> [Work to complete]:
In the data below, locate the line containing "Given: Open the Database alias name dropdown" and the line containing "The height and width of the screenshot is (636, 1130).", then retype both and everything between them exactly. Pictures are not part of the copy.

> [Records]:
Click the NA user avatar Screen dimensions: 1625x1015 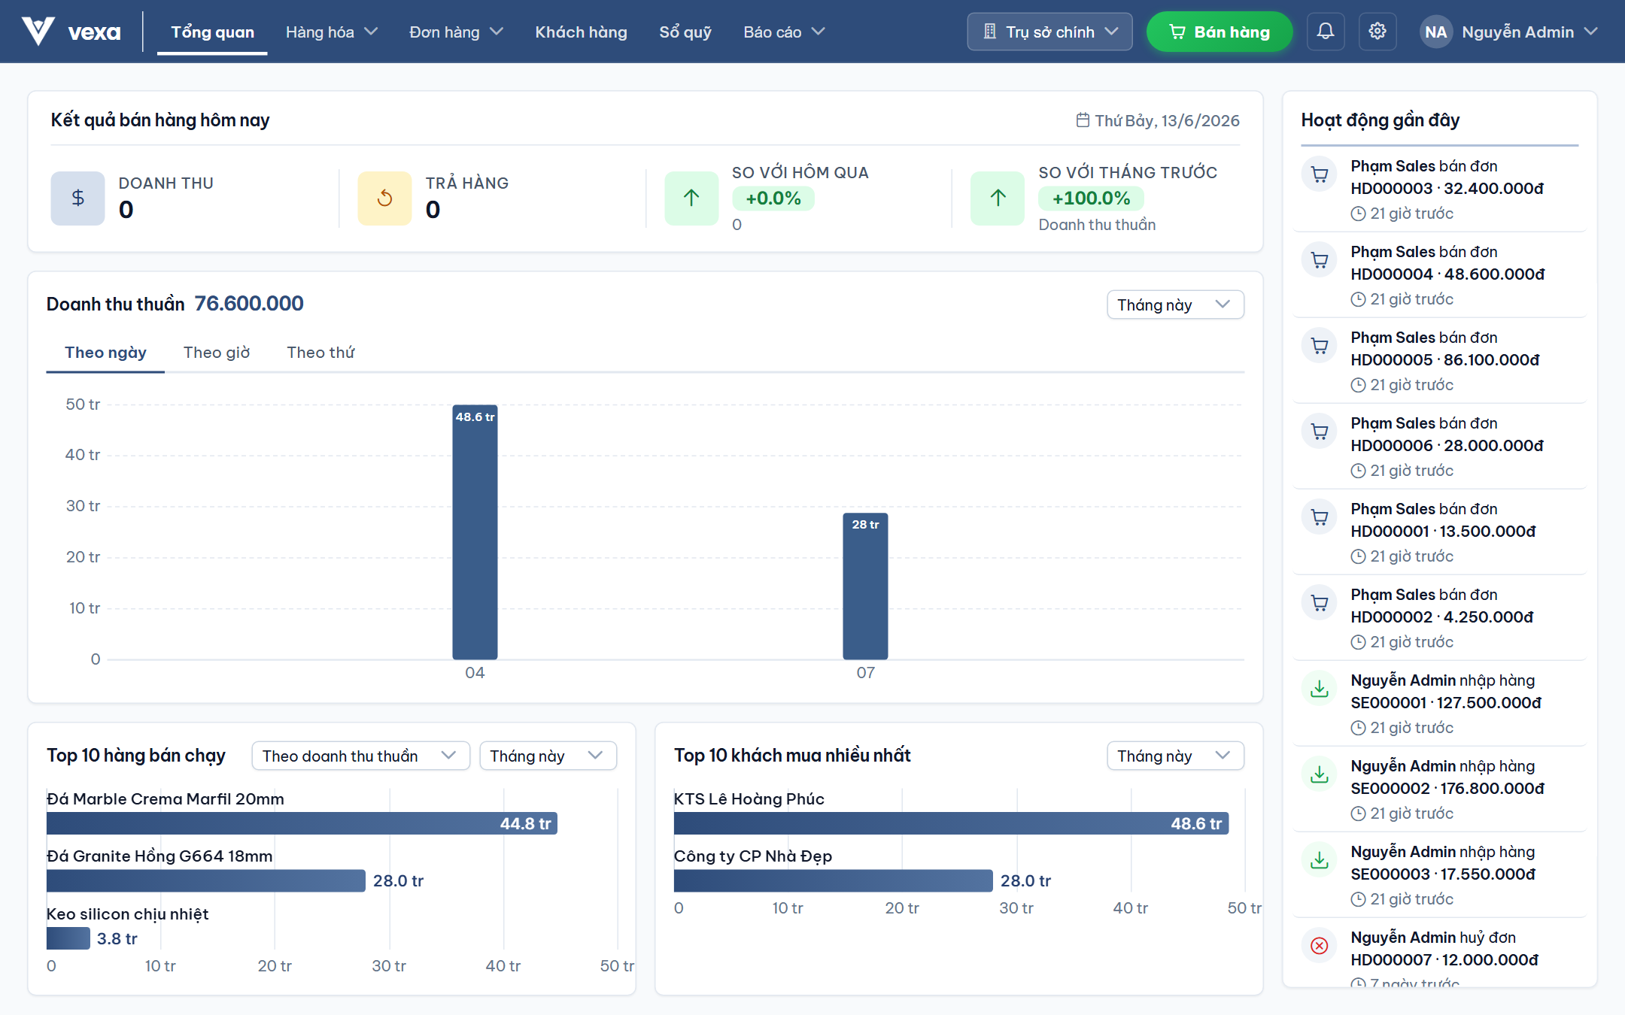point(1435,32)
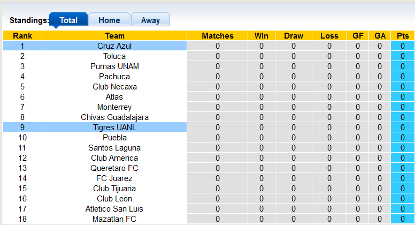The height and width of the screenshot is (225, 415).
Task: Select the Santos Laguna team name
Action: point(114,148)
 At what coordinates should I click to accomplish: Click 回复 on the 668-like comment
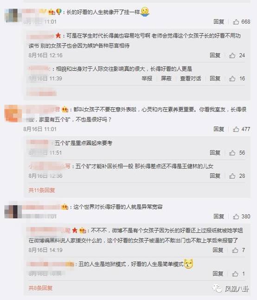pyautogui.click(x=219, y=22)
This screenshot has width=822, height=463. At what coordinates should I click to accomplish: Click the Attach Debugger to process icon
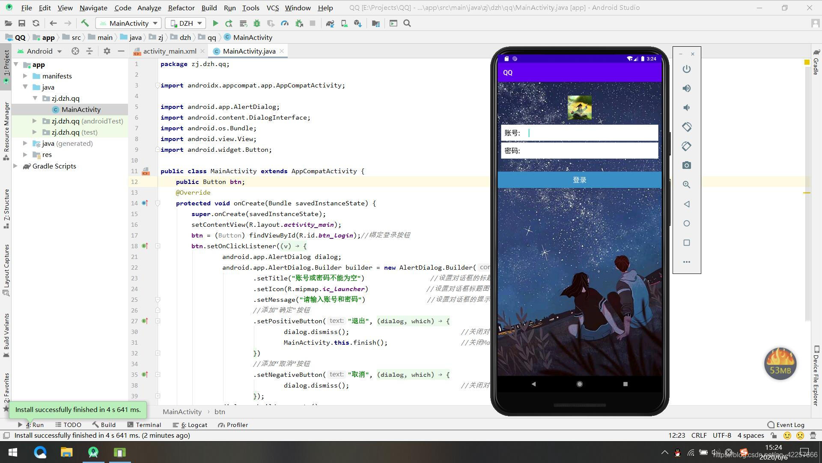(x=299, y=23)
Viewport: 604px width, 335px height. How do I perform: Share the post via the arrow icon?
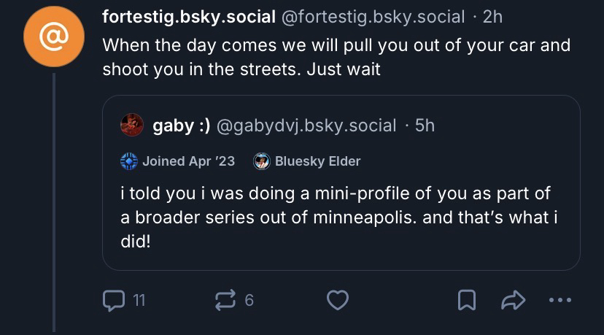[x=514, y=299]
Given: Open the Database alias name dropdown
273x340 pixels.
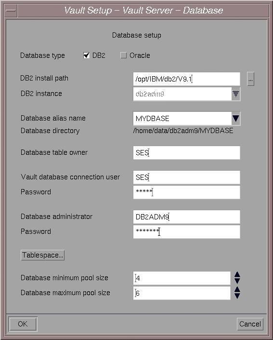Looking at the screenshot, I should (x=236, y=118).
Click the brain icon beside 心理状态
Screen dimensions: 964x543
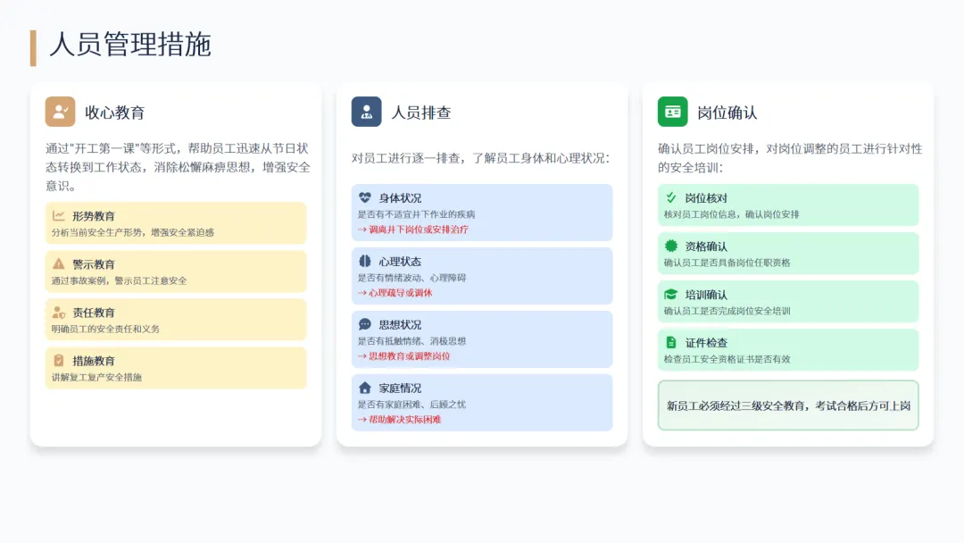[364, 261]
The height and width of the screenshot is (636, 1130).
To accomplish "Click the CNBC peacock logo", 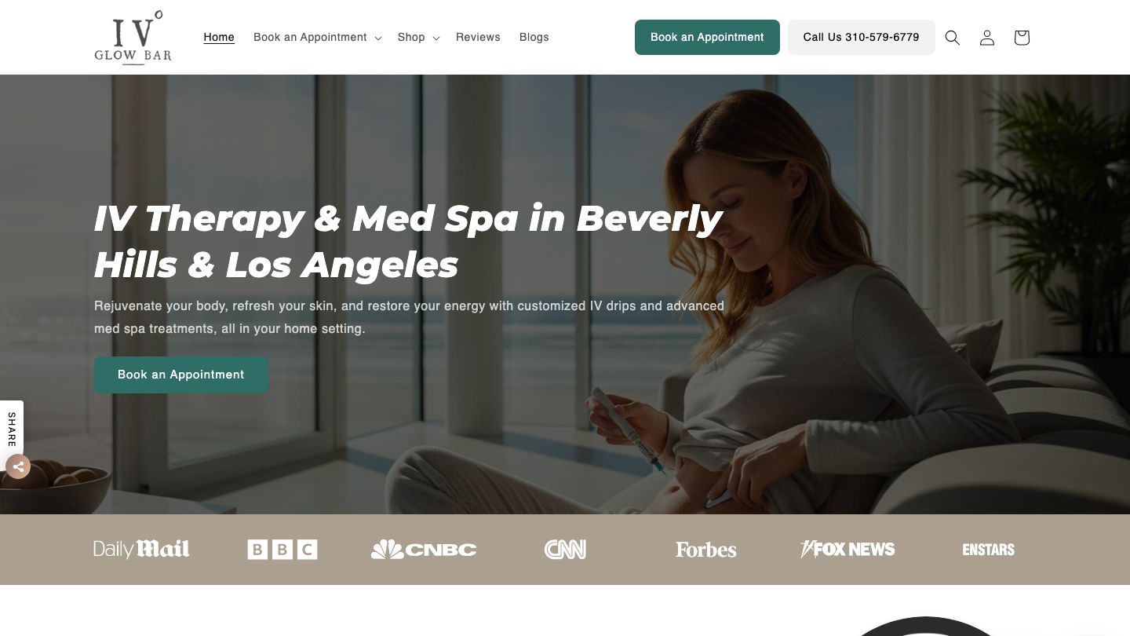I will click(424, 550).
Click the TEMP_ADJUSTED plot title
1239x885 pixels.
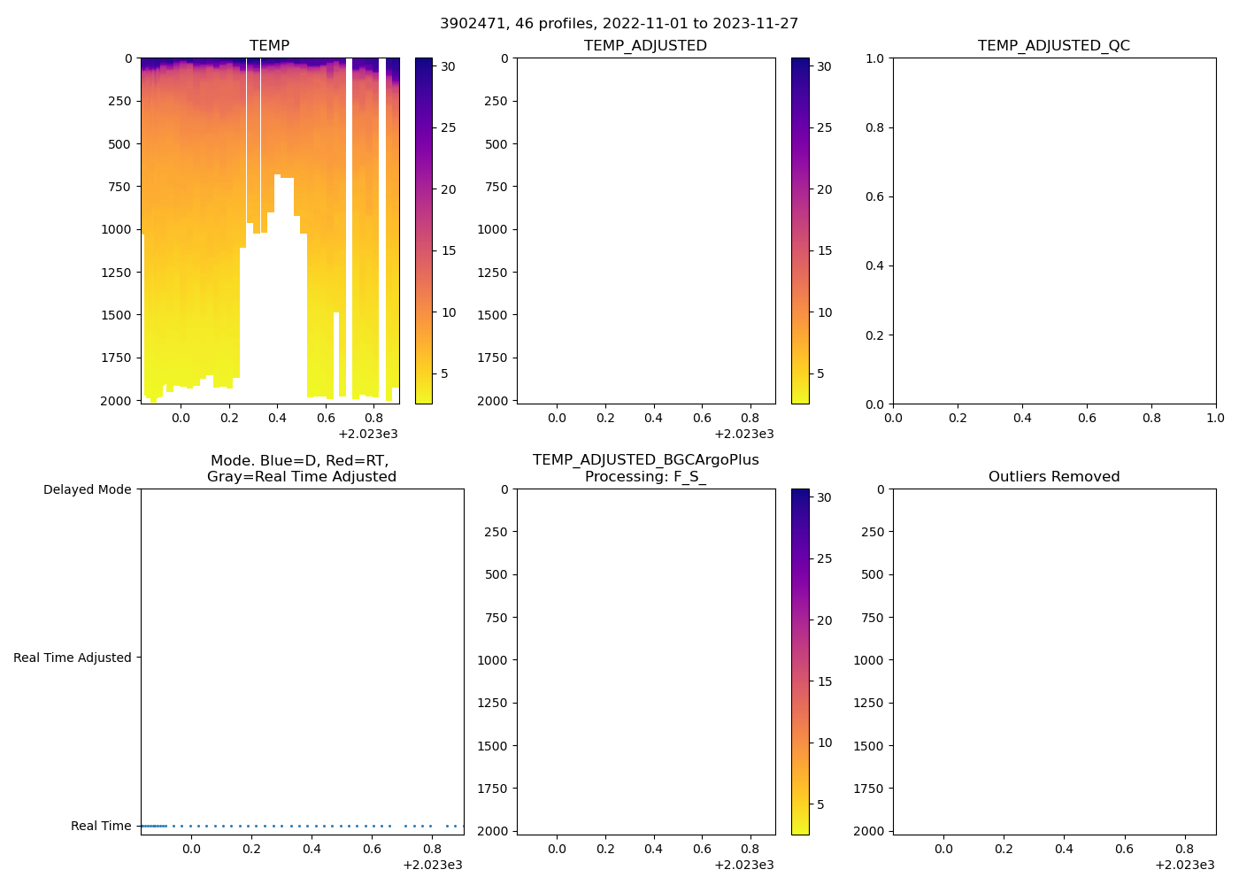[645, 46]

> [Response box]:
Given: Open the Database alias name dropdown
273x340 pixels.
Looking at the screenshot, I should (x=236, y=118).
Click the brain icon beside 心理状态
Screen dimensions: 964x543
[364, 261]
The height and width of the screenshot is (636, 1130).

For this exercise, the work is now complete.